→ **Objective**
Extract each row below that contains the string "width" and copy it in full.

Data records

- - - - - - -

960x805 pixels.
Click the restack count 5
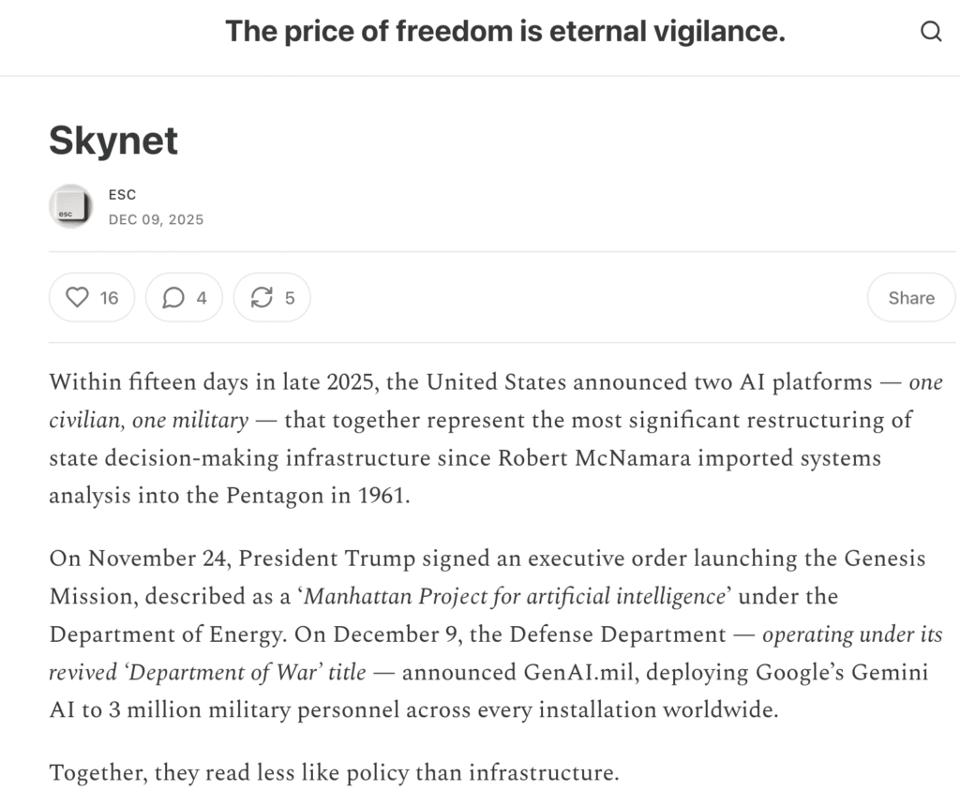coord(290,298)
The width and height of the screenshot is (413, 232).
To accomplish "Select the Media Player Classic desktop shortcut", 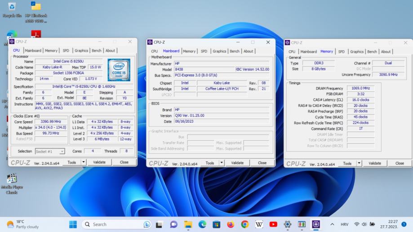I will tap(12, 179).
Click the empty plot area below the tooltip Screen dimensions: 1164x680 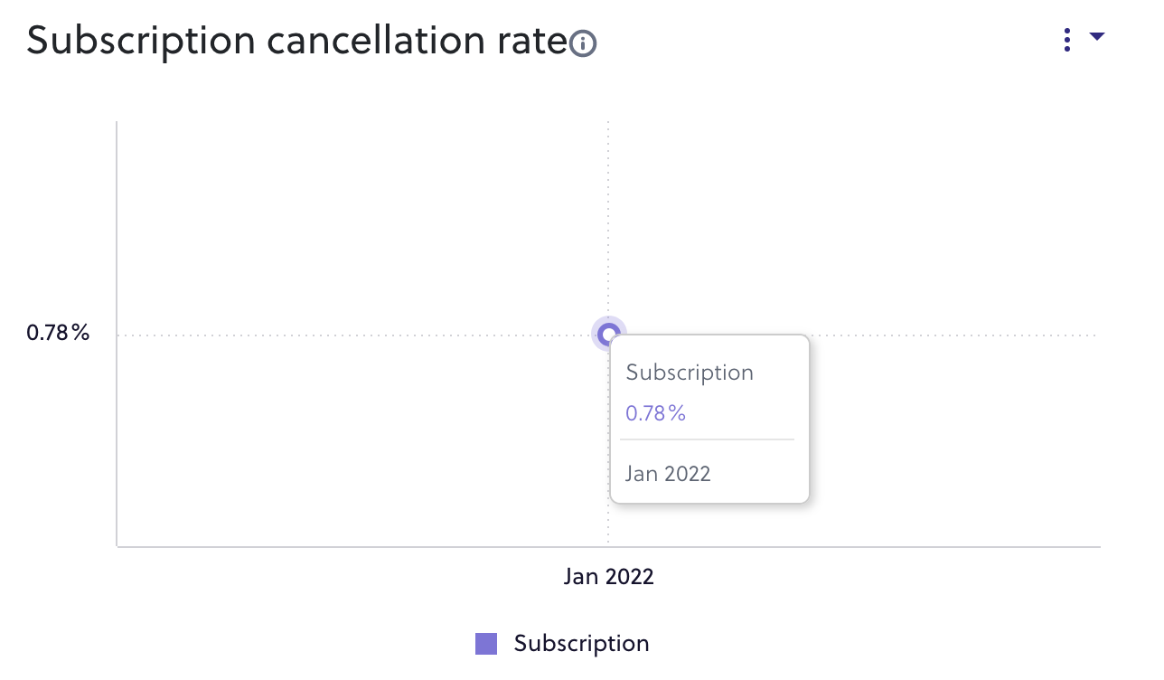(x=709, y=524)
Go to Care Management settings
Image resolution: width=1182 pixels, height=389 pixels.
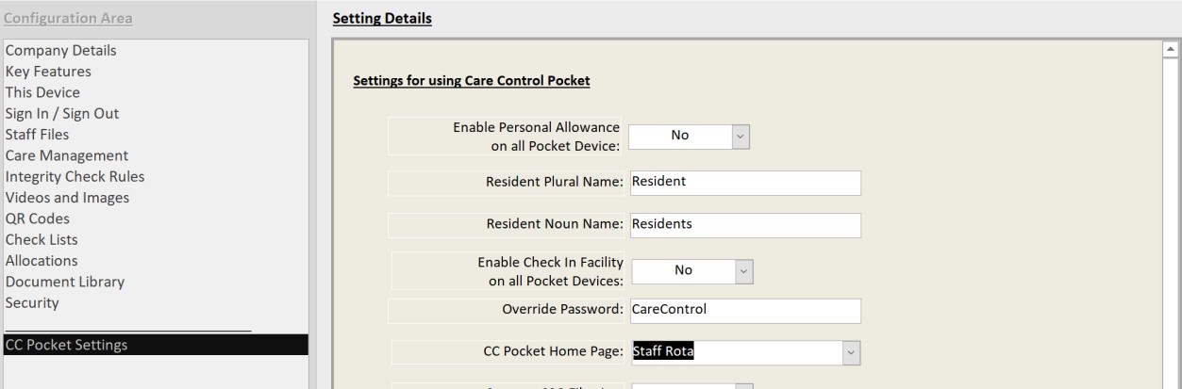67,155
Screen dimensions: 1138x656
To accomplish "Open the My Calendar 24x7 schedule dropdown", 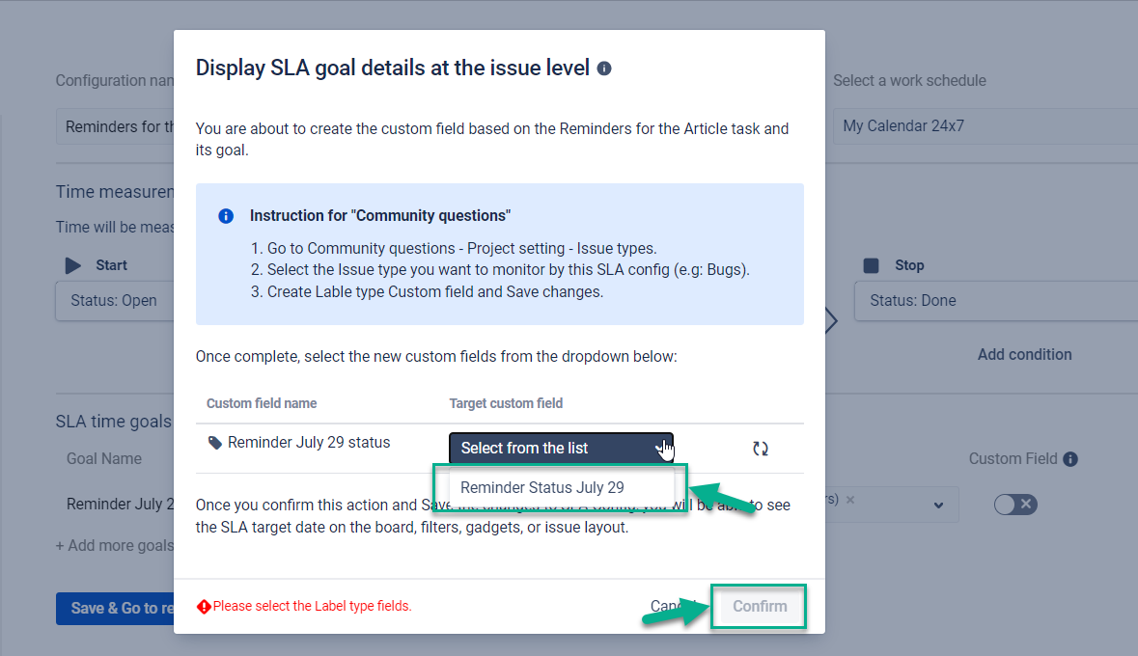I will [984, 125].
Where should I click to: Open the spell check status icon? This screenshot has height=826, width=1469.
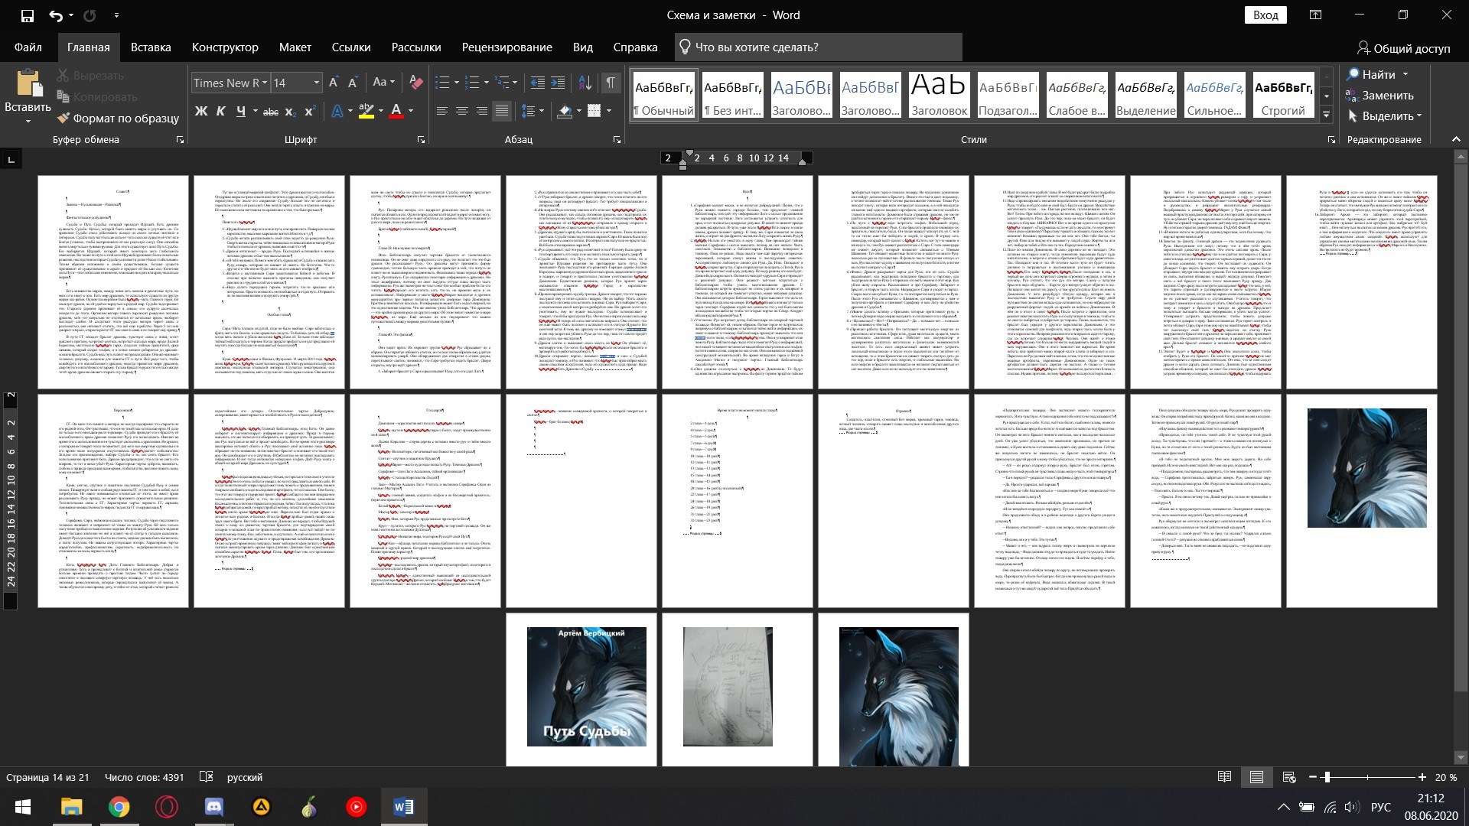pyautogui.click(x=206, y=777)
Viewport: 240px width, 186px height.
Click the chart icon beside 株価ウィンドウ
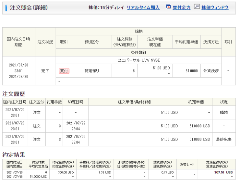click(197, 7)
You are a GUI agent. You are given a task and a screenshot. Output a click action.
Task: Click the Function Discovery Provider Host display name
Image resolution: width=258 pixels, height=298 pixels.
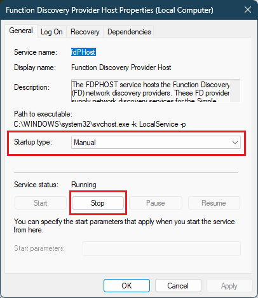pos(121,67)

- - - - - - -

→ **Written reply**
The width and height of the screenshot is (413, 232).
Image resolution: width=1182 pixels, height=389 pixels.
Where should I click to: Open the spell check status icon? This screenshot has height=826, width=1469.
Viewport: 240px width, 186px height.
Image resolution: width=258 pixels, height=298 pixels.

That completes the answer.